HOW TO COMPLETE THIS TASK: An unaltered copy of every line below is the expected output.

=======

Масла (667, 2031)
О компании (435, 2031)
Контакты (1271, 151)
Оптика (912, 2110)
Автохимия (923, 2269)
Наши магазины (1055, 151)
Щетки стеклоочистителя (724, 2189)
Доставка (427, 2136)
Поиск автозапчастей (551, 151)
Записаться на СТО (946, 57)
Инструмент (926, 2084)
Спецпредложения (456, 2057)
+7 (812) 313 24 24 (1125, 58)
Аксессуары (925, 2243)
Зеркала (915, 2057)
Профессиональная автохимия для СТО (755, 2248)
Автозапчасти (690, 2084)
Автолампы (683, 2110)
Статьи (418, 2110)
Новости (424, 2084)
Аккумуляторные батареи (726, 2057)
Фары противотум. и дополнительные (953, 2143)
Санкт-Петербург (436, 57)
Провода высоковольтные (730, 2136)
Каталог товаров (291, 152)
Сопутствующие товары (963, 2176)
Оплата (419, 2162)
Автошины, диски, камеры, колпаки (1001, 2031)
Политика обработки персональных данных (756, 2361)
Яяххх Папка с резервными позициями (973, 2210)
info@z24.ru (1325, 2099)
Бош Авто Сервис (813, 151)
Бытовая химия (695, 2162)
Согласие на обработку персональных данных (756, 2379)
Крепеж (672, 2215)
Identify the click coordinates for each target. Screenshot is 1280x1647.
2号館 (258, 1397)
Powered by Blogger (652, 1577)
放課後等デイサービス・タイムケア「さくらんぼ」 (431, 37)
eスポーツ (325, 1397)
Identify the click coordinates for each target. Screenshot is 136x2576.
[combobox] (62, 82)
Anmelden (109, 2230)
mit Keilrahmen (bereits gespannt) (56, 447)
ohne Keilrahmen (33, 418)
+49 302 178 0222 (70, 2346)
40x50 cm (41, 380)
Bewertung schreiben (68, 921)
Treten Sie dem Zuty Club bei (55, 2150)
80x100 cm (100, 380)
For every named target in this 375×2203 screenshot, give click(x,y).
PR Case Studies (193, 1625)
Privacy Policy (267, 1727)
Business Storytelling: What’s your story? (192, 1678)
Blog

=======

ANSWER BELOW:
Масла (667, 2031)
О компании (435, 2031)
Контакты (1271, 151)
Оптика (912, 2110)
Автохимия (923, 2269)
Наши магазины (1055, 151)
Щетки стеклоочистителя (724, 2189)
Доставка (427, 2136)
Поиск автозапчастей (551, 151)
Записаться на СТО (946, 57)
Инструмент (926, 2084)
Спецпредложения (456, 2057)
+7 (812) 313 24 24 (1125, 58)
Аксессуары (925, 2243)
Зеркала (915, 2057)
Профессиональная автохимия для СТО (755, 2248)
Автозапчасти (690, 2084)
Автолампы (683, 2110)
Статьи (418, 2110)
Новости (424, 2084)
Аккумуляторные батареи (726, 2057)
Фары противотум. и дополнительные (953, 2143)
Санкт-Петербург (436, 57)
Провода высоковольтные (730, 2136)
Каталог товаров (291, 152)
Сопутствующие товары (963, 2176)
Оплата (419, 2162)
Автошины, диски, камеры, колпаки (1001, 2031)
Политика обработки персональных данных (756, 2361)
Яяххх Папка с резервными позициями (973, 2210)
info@z24.ru (1325, 2099)
Бош Авто Сервис (813, 151)
Бытовая химия (695, 2162)
Согласие на обработку персональных данных (756, 2379)
Крепеж (672, 2215)
Identify the click coordinates for each target. Screenshot is 1280x1647.
2号館 (258, 1397)
Powered by Blogger (652, 1577)
放課後等デイサービス・タイムケア「さくらんぼ」 (431, 37)
eスポーツ (325, 1397)
Identify the click coordinates for each target. Screenshot is 136x2576.
[combobox] (62, 82)
Anmelden (109, 2230)
mit Keilrahmen (bereits gespannt) (56, 447)
ohne Keilrahmen (33, 418)
+49 302 178 0222 (70, 2346)
40x50 cm (41, 380)
Bewertung schreiben (68, 921)
Treten Sie dem Zuty Club bei (55, 2150)
80x100 cm (100, 380)
For every named target in this 375×2203 screenshot, give click(x,y).
PR Case Studies (193, 1625)
Privacy Policy (267, 1727)
Business Storytelling: What’s your story? (192, 1678)
Blog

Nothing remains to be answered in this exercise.